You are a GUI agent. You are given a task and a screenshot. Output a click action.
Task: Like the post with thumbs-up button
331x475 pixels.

...

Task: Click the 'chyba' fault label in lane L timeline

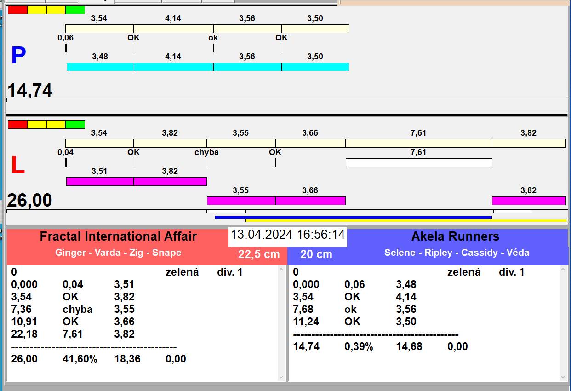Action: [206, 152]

---

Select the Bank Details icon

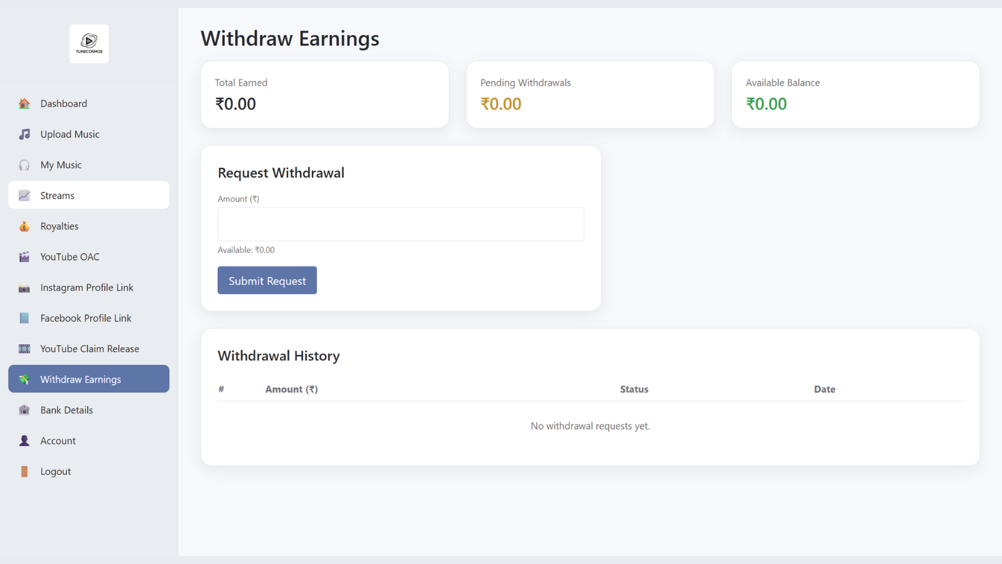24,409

WHAT THIS TASK INVOLVES
Where the data above reaches the line holding "You are a GUI", begin printing, and stop after the line holding "331x475 pixels.". Each line must be reproduced exactly, with nothing else added.

RESULT OF THIS TASK
You are a GUI agent. You are given a task and a screenshot. Output a click action.
Task: Like the post with thumbs-up button
331x475 pixels.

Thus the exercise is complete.